## Assignment
Before anything else, copy every record below exactly as it stands.

::: Information shown :::

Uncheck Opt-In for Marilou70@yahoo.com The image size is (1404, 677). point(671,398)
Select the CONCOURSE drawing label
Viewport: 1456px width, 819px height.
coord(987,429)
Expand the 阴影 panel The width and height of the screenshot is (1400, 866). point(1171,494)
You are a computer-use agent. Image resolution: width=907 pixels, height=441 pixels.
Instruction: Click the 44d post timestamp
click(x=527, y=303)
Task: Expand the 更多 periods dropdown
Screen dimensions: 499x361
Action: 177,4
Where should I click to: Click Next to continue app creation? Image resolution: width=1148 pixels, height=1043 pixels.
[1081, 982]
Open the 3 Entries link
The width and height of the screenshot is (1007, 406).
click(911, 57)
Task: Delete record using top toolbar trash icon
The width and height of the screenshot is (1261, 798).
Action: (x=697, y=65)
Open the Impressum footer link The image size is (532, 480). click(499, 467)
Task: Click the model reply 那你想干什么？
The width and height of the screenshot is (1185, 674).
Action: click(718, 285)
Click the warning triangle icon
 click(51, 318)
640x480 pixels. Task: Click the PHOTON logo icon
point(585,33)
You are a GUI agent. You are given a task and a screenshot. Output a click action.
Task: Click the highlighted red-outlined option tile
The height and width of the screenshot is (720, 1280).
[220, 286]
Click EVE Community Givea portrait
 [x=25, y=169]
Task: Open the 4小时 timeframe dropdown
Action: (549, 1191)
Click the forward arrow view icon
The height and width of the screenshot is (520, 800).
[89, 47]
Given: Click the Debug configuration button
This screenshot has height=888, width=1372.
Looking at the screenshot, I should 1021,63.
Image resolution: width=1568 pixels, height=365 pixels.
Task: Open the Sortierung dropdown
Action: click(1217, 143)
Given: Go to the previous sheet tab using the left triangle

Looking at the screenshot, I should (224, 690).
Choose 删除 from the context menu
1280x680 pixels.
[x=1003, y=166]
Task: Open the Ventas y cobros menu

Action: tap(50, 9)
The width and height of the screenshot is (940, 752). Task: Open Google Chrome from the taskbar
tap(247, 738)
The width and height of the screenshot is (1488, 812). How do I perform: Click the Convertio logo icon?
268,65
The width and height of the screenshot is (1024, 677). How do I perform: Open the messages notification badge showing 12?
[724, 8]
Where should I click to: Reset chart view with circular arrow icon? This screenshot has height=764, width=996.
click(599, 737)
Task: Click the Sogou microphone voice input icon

:::

## Output
Uncheck Opt-In for Marilou70@yahoo.com The image size is (1404, 677). point(671,398)
Select the CONCOURSE drawing label
Viewport: 1456px width, 819px height.
coord(987,429)
Expand the 阴影 panel The width and height of the screenshot is (1400, 866). point(1171,494)
You are a computer-use agent. Image resolution: width=907 pixels, height=441 pixels.
Instruction: Click the 44d post timestamp
click(x=527, y=303)
Task: Expand the 更多 periods dropdown
Screen dimensions: 499x361
Action: 177,4
Where should I click to: Click Next to continue app creation? Image resolution: width=1148 pixels, height=1043 pixels.
[1081, 982]
Open the 3 Entries link
The width and height of the screenshot is (1007, 406).
click(911, 57)
Task: Delete record using top toolbar trash icon
The width and height of the screenshot is (1261, 798).
Action: (x=697, y=65)
Open the Impressum footer link The image size is (532, 480). click(499, 467)
Task: Click the model reply 那你想干什么？
The width and height of the screenshot is (1185, 674).
Action: click(718, 285)
Click the warning triangle icon
 click(51, 318)
640x480 pixels. Task: Click the PHOTON logo icon
point(585,33)
You are a GUI agent. You are given a task and a screenshot. Output a click action.
Task: Click the highlighted red-outlined option tile
The height and width of the screenshot is (720, 1280).
[220, 286]
Click EVE Community Givea portrait
 [x=25, y=169]
Task: Open the 4小时 timeframe dropdown
Action: (549, 1191)
Click the forward arrow view icon
The height and width of the screenshot is (520, 800).
[89, 47]
Given: Click the Debug configuration button
This screenshot has height=888, width=1372.
Looking at the screenshot, I should 1021,63.
Image resolution: width=1568 pixels, height=365 pixels.
Task: Open the Sortierung dropdown
Action: click(1217, 143)
Given: Go to the previous sheet tab using the left triangle

Looking at the screenshot, I should (224, 690).
Choose 删除 from the context menu
1280x680 pixels.
[x=1003, y=166]
Task: Open the Ventas y cobros menu

Action: tap(50, 9)
The width and height of the screenshot is (940, 752). Task: Open Google Chrome from the taskbar
tap(247, 738)
The width and height of the screenshot is (1488, 812). How do I perform: Click the Convertio logo icon?
268,65
The width and height of the screenshot is (1024, 677). How do I perform: Open the messages notification badge showing 12?
[724, 8]
Where should I click to: Reset chart view with circular arrow icon? This screenshot has height=764, width=996.
click(599, 737)
Task: Click the Sogou microphone voice input icon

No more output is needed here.